Over time, how deadly is the combination of depression and heart attacks? A recent study that received attention in the media found no connection, in the long term, between depression and death in heart attack victims. But that study was followed almost immediately by another that found the combination of heart attack and depression to be especially lethal.
We know that cardiovascular disease and mood disorder are intertwined. By middle age, depression is a powerful risk factor for heart disease. In the elderly, depression increases the risk of death from cardiac causes. One way of understanding depression is to see it as a multisystem disease, active in heart and blood vessels as much as brain.
In the wake of heart attacks, depression is dangerous. People found to be depressed in the days after a myocardial infarction have a greatly increased risk of further cardiac events. Research suggests that depression accompanying heart attacks leads to high mortality in the short run—most studies have looked at deaths in the first year after the MI. But the issue of long-term mortality is complex.
The first recent report, published in the American Journal of Cardiology, examined elderly patients hospitalized for heart attacks. These patients had been studied four months after their hospital discharge; the depressed patients were almost four times as likely to have died. Now, eight years out, only 45% of the patients with depressive disorders were alive, as opposed to 54% of those with no depression, but the difference was no longer statistically significant. The contrasting report, in the Journal of Affective Disorders, found that patients who had major depression at the time of a heat attack were almost twice as likely to die in the next five years, when compared to patients with a heart attack alone. Even minor depression conferred a substantial risk.
So, over the long term, for patients with heart attacks, does depression kill? The study that found no demonstrable risk looked at sicker, older patients, with had high levels of hypertension and diabetes. In an especially ill population, the effect on mortality of any particular contributor—here, depression—may be hard to discern. But this study is important because its subjects may be representative of all heart attack sufferers.
The report that found a strong link between depression and death was looking at heart attack victims healthy enough to be included in research on interventions to ameliorate isolation and mood disorder, so it enrolled younger patients with fewer medical complications. Arguably, this study was especially thoughtful in its methods for diagnosing depression—more weight was given to the past history of depressive episodes.

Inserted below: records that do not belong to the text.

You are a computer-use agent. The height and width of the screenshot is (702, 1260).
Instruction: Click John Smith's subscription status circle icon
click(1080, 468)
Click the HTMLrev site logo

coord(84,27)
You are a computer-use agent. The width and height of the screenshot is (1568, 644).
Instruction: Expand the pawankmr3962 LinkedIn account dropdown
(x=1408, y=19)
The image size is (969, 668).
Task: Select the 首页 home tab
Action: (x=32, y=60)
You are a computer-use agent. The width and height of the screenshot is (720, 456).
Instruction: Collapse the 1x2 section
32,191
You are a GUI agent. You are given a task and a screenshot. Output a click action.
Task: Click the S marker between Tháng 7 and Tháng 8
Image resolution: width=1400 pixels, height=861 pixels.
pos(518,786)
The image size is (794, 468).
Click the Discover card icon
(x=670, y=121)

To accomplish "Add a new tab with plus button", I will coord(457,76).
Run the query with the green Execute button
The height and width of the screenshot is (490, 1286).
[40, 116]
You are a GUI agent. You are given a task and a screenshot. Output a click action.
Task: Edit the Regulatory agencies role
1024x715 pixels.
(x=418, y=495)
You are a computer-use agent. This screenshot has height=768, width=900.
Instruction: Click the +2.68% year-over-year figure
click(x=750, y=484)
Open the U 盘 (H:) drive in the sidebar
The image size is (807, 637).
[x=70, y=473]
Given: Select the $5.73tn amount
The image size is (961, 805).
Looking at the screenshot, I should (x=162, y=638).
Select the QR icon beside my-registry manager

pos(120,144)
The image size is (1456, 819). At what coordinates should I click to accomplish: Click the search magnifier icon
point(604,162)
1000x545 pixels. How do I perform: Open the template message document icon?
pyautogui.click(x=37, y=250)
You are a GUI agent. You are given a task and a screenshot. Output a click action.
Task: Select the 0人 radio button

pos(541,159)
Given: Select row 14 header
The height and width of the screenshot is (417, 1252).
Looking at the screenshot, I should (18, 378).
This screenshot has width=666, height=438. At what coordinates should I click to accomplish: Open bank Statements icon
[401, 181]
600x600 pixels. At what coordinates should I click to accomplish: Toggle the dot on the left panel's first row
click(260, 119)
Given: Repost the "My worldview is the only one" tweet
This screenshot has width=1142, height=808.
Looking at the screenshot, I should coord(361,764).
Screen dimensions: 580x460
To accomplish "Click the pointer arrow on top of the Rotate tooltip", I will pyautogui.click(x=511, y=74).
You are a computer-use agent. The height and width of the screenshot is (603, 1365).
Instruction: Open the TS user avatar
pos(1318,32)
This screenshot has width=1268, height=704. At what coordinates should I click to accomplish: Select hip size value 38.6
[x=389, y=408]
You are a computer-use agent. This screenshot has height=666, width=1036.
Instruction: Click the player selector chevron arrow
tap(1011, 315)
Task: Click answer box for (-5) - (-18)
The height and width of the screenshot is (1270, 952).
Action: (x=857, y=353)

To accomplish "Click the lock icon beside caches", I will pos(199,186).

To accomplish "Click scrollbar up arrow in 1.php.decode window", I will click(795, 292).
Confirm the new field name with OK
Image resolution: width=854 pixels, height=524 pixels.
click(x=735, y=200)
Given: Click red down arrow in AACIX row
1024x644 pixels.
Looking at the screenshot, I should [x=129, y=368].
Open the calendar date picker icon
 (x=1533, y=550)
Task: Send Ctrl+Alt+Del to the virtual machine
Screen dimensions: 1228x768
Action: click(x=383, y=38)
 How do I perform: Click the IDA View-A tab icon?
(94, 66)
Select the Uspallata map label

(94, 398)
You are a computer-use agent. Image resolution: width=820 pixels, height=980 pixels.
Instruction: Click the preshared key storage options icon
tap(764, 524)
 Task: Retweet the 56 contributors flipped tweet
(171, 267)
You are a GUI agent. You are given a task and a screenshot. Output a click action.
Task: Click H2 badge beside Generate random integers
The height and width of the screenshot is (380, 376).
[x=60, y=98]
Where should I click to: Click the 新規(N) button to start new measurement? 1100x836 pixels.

For now, it seems safest to say that in the wake of an MI, depression puts patients at risk for death in the first year. For (slightly) healthier, younger patients, the elevated mortality rate persists for at least half a decade. For older and sicker patients, the increase in risk of death in the “out years” is less clear. There may be none.
This last result should hardly be enough to make us complacent about depression in cardiac patients. But it will make researchers yet more curious. We just don’t know enough about how heart attacks and depression are related and how any risk is conveyed. All sorts of links are possible. For instance, depression in the wake of heart attacks might be a marker for blood vessel disease or some other pathology that leads to both cardiac and neurological dysfunction. Stress is intriguing common factor. Some scientists believe that much of the risk attaches to “incident” episodes of depression, those that are not ongoing but arise in the wake of the heart attack. Perhaps it is best to say that this field, the study of the overlap between cardiology and psychiatry, is in its infancy.
One side note, regarding a controversial topic, whether doctors prescribe antidepressants inappropriately: In the five-year follow-up study (patients were enrolled between 1997 and 2000), one per cent of the non-depressed patients and 15% of the depressed patients had been using antidepressants. Among the depressed patients, it was the more severely depressed who had been medicated. In the eight-year study (of heart attacks occurring in 1995 and 1996), of 284 patients, only 14 were found to have been on antidepressants at the time of the heart attack; 13 of these met criteria for major depression. Overall, 17% of those diagnosed depressed after the heart attack had been on antidepressants; fewer than half of one per cent of the subsequently non-depressed patients (i.e., the one patient) was on an antidepressant. These figures hardly suggest over-prescribing or mis-prescribing.